QUOTED PASSAGE:
::::

Valley Center native leading Park City church

After the death of Pastor James P. McQuery last July, many wondered if Randall Road Baptist Church would ever re-open.

Since then, members of the Park City church have unanimously elected Pastor Ben Crow as the new steward of their congregation. The church has now opened its doors again under the name Orchard Community Church.

Crow spent his entire childhood living just outside of Valley Center. His parents moved to the community before he was born and he and his four siblings completed their schooling in Valley Center.

After high school, Crow accepted a scholarship to Wichita State University and began studying economics. It was there that he joined a campus ministry called Christian Challenge and began to develop a desire to pursue ministry.

"The most impactful part of college was the friendships and relationships I made there," said Crow. "A lot of those were through Christian Challenge. I've been going to church my whole life and became a follower of Jesus at an early age. In college, God got ahold of my heart in a new way. Those people I met not only taught me about what it meant to follow God in a deeper way, they demonstrated it."

This is where Crow developed the idea that part of his faith meant sharing his beliefs and ideas with other people. He felt he needed to move into the dorms, which provided even more opportunities to meet people and establish relationships through God.

Crow quickly became a leader in the Christian Challenge group and was drawn to the idea of going into ministry. However, after completing his degree, he began to feel that the wise and right thing to do was to get real-world experience by getting a job. He said this gave him the experience he needed to learn how to walk with God in everyday life.

He took a full-time position at Koch Industries and got married. He said he enjoyed the experience of working at Koch, but knew in his heart that it wouldn't be permanent; what he really wanted to do was ministry.

::::

TASK ITEM A:
Answer these questions about the article on Pastor Ben Crow:
(i) What subject did Crow study at Wichita State University?
(ii) Under what name has the Park City church reopened?
(iii) Where did Crow take a full-time position after finishing his degree?
TASK ITEM B:
List every organization named in the article on Pastor Ben Crow, including churches, schools, ministries and companies.
TASK ITEM C:
Write the next part of the article on Pastor Ben Crow, picking up after its final sentence.
The lines after this sentence are not needed for anything here.

DATASET EXCERPT:
::::

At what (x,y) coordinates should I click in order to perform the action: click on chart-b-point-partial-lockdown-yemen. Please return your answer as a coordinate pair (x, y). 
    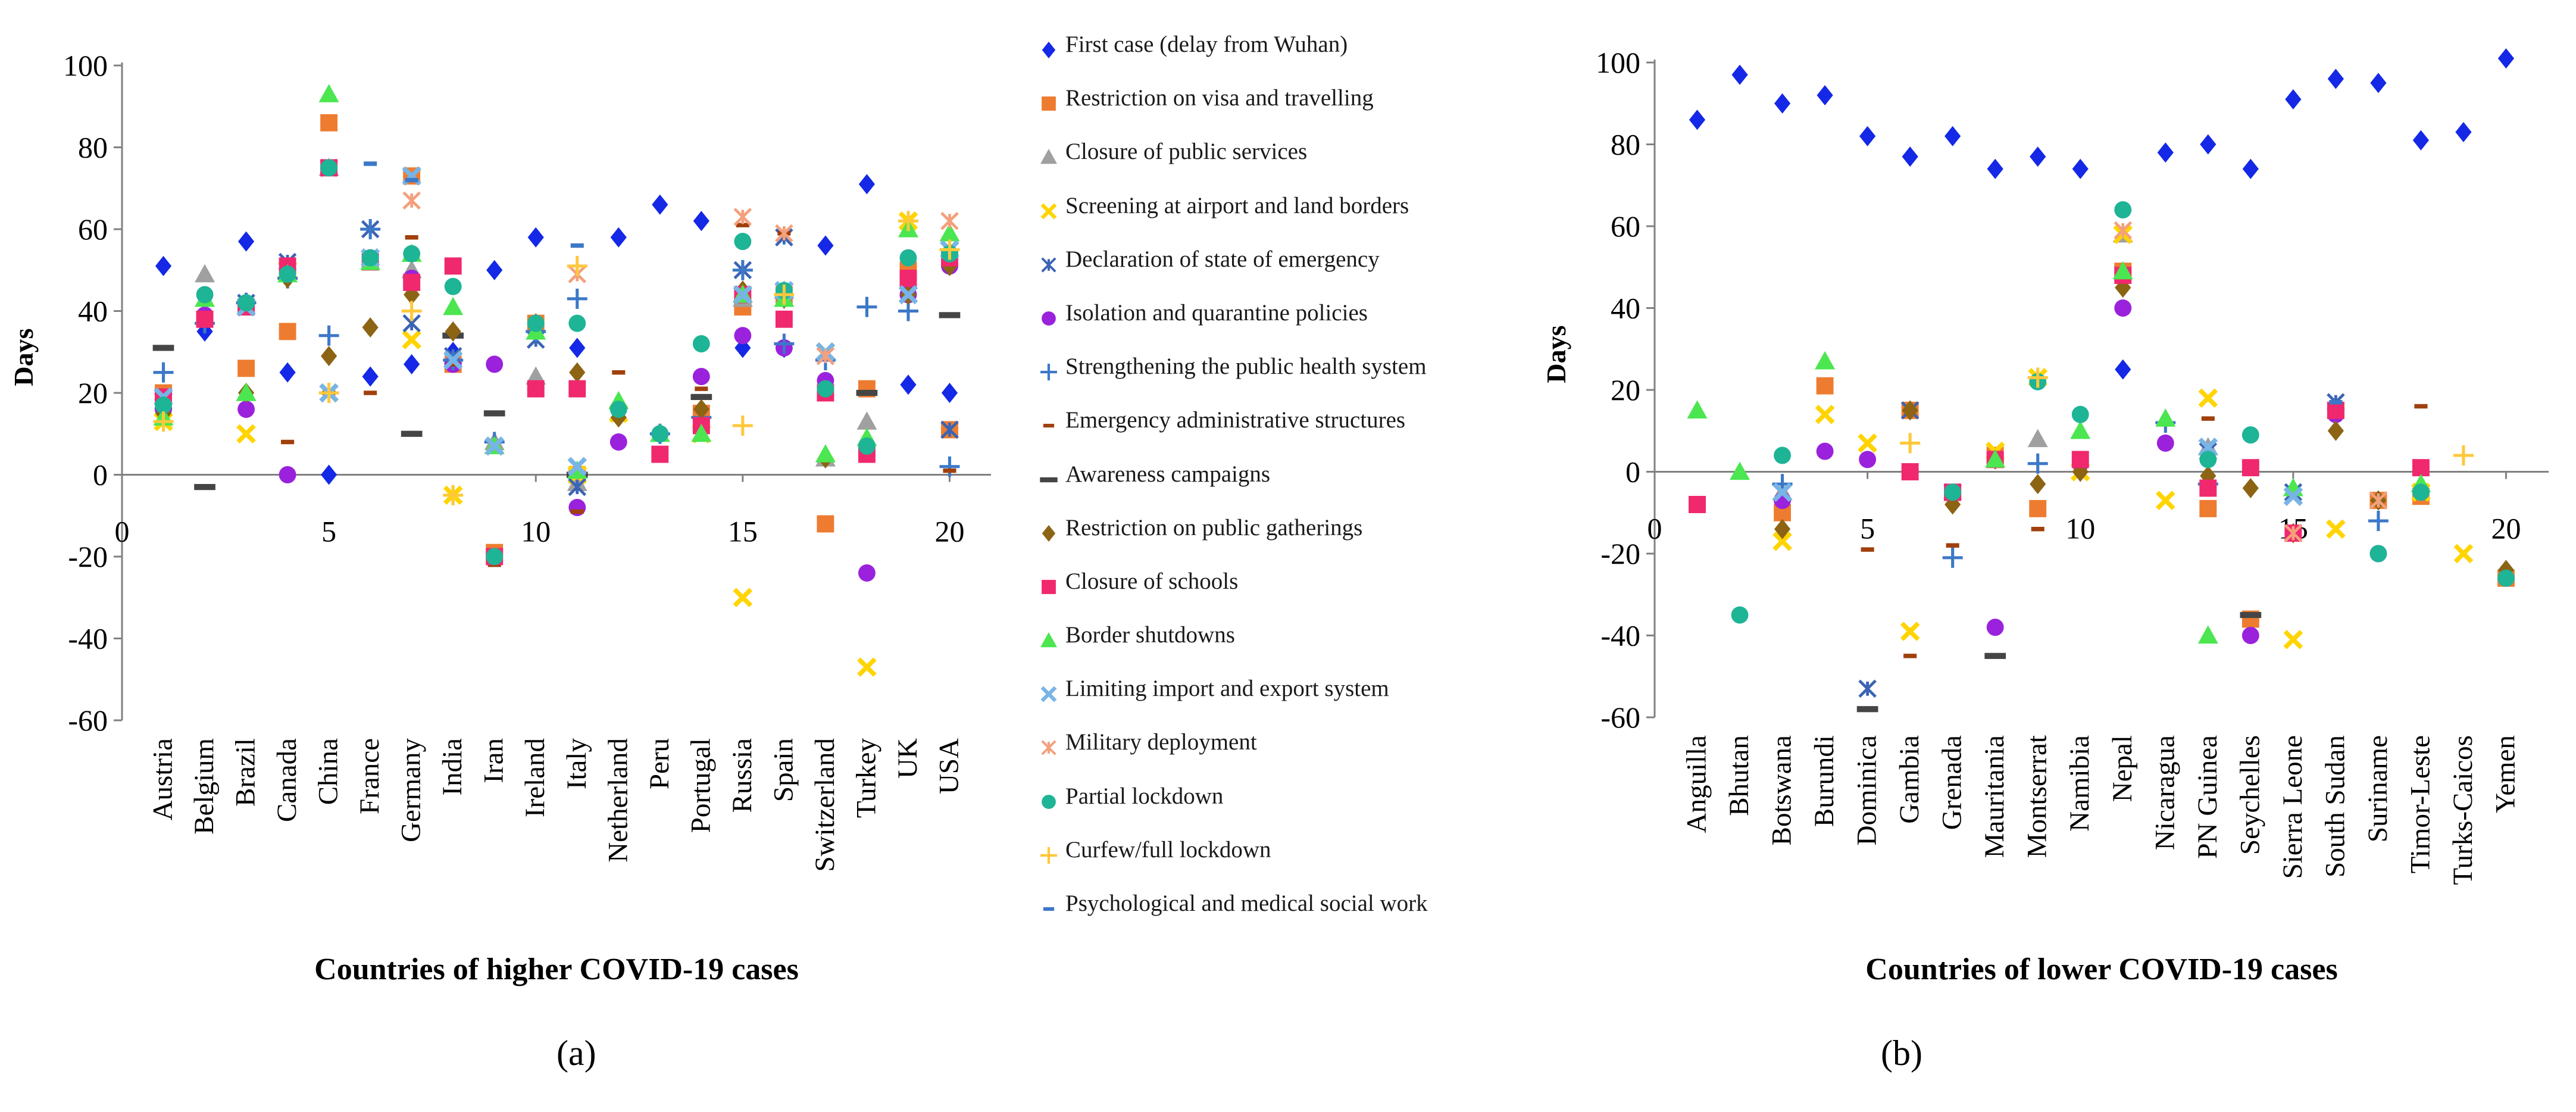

::::

EXPECTED OUTPUT A:
(i) Economics
(ii) Orchard Community Church
(iii) Koch Industries

EXPECTED OUTPUT B:
Randall Road Baptist Church
Orchard Community Church
Wichita State University
Christian Challenge
Koch Industries

EXPECTED OUTPUT C:
After two years at Koch, Crow began attending Midwestern Baptist Theological Ministry in North Kansas City. He continued to work at Koch part-time while driving to Kansas City two days a week because he and his wife wanted to remain in the Wichita area. Eventually, he took an internship with River Community Church under Pastor Terry Williams, a church he found through Christian Challenge.

"It was the right kind of training for me," Crow said. "The classroom provides academic and theoretical training but that mentoring and internship provided hands-on, practical leadership experience."

After McQuery's death, Crow filled in as a pastor at Randall Road Baptist, which was part of a requirement for his internship. That was his first experience with the people of that church. Three months after he completed seminary, he took over the vacant position. That's much quicker than things normally move, but Crow said he has kept an open heart and open mind through the process, taking it one day at a time.

So far, Crow has seen a mixture of two different communities coming together to form one congregation at Orchard Community Church. Many of the people he connected with during his internship at River Community have come to join the members of the former Randall Road Baptist Church.

Crow wants to continue his own experience that walking with God together with other people is the best way to walk with him. He said the goal of the church is to offer people a relationship with God. From there, he says the development of those relationships and the spreading of that type of faith happen naturally.

The way his church accomplishes this is by offering different types of worship. The congregation meets on Sunday mornings at 10:30, but also holds a number of small group meetings throughout the week. The groups are diverse in age and gender and most nights there are opportunities for those interested to gather at a member's home. These groups are way of demonstrating the communal style of worship that Crow has learned and demonstrated in his journey into ministry.

"We're Orchard Community Church for a reason," he said. "An orchard is a community of fruit-bearing trees. Jesus described his followers as the branch and him as the vine. So we need to stay connected in order to bear fruit. If you cut off a branch, it will wither and die. If we stay connected, we'll have the potential to bear fruit. That's John, chapter 15. Don't quote me; quote Jesus."